━━━ Source material ━━━

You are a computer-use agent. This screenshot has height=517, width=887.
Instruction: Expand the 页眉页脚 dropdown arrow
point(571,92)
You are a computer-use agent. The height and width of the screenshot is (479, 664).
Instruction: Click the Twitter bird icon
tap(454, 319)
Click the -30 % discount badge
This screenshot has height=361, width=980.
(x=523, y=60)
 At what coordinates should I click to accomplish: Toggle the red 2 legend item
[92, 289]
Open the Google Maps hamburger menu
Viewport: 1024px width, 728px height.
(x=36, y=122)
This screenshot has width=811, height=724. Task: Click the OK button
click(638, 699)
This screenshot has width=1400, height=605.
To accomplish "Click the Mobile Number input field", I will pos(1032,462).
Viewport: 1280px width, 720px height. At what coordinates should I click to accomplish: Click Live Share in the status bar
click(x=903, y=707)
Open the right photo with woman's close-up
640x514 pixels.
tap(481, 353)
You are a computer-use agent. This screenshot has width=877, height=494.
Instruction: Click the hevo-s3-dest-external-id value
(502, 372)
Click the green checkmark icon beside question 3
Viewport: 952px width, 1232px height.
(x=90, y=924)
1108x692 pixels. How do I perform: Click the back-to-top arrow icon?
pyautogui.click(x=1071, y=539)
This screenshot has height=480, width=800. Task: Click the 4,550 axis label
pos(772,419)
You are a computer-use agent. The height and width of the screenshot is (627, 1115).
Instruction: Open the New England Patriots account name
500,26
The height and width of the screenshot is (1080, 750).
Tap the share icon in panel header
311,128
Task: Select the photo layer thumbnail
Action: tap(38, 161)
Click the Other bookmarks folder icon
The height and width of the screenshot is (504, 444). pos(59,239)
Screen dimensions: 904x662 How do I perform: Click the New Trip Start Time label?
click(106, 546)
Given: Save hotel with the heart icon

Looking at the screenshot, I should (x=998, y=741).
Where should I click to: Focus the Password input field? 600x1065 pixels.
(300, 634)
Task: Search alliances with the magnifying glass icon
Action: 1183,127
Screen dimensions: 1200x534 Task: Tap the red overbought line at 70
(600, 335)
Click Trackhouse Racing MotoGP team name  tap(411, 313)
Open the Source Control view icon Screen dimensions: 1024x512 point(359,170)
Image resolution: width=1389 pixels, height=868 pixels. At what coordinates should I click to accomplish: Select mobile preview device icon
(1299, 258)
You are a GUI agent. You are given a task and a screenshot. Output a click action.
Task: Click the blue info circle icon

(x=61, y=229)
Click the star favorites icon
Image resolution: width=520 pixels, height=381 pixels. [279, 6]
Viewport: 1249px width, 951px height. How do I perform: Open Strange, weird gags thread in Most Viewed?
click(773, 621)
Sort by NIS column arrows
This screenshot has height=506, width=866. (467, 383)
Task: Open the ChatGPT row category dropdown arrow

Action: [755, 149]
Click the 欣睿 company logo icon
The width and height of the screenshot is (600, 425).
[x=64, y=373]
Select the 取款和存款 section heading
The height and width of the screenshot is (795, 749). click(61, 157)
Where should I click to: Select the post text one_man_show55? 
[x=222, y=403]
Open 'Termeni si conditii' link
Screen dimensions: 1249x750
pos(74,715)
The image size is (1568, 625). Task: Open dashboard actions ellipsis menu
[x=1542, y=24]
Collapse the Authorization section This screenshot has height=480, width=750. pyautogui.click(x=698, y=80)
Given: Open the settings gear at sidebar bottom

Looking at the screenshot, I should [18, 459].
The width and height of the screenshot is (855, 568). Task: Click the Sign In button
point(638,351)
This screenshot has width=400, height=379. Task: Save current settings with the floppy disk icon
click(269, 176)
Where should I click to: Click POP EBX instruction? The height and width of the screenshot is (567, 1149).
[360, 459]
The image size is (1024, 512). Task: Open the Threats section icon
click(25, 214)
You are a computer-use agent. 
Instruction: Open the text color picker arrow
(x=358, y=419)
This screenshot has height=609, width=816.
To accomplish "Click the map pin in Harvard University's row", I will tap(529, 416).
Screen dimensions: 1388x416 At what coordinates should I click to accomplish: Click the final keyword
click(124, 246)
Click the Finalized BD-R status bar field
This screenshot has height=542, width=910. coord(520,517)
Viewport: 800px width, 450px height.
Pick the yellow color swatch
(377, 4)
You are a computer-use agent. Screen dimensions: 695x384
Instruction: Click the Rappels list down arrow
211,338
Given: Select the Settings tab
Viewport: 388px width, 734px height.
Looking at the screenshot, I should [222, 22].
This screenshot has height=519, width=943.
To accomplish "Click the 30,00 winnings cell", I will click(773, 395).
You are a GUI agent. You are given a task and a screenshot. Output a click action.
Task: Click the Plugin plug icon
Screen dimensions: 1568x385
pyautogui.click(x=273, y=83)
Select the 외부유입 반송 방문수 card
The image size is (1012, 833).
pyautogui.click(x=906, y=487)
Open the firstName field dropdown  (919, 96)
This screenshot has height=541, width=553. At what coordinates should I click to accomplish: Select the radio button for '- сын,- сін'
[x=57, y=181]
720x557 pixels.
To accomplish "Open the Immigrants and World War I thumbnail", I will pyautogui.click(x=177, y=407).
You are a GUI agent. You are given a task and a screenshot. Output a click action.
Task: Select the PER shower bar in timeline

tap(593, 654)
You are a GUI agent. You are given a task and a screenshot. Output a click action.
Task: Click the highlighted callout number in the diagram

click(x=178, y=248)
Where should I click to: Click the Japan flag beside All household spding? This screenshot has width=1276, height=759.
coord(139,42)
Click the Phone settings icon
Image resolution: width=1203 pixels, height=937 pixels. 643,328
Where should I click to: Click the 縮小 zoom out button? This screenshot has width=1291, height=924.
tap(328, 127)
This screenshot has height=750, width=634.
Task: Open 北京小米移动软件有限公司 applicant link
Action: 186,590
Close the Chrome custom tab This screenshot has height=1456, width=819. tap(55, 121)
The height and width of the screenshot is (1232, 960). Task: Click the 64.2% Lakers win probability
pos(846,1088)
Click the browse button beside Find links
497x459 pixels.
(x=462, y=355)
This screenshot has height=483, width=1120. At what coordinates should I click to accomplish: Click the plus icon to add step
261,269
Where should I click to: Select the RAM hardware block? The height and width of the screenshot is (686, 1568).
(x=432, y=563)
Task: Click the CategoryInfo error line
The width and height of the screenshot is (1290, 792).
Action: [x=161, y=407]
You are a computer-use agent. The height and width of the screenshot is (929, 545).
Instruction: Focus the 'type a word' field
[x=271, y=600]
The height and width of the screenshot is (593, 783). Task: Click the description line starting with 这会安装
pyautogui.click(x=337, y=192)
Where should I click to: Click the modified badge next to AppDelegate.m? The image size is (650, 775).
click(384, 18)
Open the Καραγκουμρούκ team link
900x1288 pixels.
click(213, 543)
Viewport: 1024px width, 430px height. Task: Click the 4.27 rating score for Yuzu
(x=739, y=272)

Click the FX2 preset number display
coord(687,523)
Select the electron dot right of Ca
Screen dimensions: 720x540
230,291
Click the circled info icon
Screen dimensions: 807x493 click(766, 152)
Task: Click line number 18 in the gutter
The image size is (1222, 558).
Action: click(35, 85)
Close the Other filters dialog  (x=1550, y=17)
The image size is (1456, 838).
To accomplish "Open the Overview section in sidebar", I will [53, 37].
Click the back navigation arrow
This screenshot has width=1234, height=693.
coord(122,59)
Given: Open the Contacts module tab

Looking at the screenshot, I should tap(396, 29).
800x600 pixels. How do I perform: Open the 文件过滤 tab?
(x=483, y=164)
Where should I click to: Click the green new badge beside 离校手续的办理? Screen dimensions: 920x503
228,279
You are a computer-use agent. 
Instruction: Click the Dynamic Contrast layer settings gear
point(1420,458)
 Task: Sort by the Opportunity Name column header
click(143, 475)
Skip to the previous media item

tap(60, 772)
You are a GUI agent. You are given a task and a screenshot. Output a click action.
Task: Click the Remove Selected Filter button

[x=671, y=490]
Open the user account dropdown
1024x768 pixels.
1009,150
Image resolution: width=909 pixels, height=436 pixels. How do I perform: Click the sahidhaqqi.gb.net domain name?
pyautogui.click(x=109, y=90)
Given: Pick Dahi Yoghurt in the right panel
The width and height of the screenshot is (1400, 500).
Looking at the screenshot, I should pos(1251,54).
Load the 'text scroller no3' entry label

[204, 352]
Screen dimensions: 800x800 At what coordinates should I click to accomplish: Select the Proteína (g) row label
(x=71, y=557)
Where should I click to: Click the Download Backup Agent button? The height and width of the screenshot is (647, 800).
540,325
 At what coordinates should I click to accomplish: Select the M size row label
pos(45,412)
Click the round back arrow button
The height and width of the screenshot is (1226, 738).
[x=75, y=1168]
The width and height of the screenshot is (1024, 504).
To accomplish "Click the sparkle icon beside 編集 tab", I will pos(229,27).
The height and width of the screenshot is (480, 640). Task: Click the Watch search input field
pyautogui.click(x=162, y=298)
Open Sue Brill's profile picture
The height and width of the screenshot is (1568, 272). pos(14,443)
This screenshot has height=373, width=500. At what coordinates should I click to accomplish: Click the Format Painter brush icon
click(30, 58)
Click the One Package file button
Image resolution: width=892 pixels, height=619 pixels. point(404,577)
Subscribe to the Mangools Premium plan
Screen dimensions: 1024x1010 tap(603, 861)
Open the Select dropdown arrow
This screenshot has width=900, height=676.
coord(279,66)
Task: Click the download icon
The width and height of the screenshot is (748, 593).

━━━

■ What is expected
Once the line containing "has width=877, height=494." has been retyped, stop. Begin at the first line of the material and reproduce every line up to it exactly.

■ Written solution
You are a computer-use agent. This screenshot has height=517, width=887.
Instruction: Expand the 页眉页脚 dropdown arrow
point(571,92)
You are a computer-use agent. The height and width of the screenshot is (479, 664).
Instruction: Click the Twitter bird icon
tap(454, 319)
Click the -30 % discount badge
This screenshot has height=361, width=980.
(x=523, y=60)
 At what coordinates should I click to accomplish: Toggle the red 2 legend item
[92, 289]
Open the Google Maps hamburger menu
Viewport: 1024px width, 728px height.
(x=36, y=122)
This screenshot has width=811, height=724. Task: Click the OK button
click(638, 699)
This screenshot has width=1400, height=605.
To accomplish "Click the Mobile Number input field", I will pos(1032,462).
Viewport: 1280px width, 720px height. At what coordinates should I click to accomplish: Click Live Share in the status bar
click(x=903, y=707)
Open the right photo with woman's close-up
640x514 pixels.
tap(481, 353)
You are a computer-use agent. This screenshot has width=877, height=494.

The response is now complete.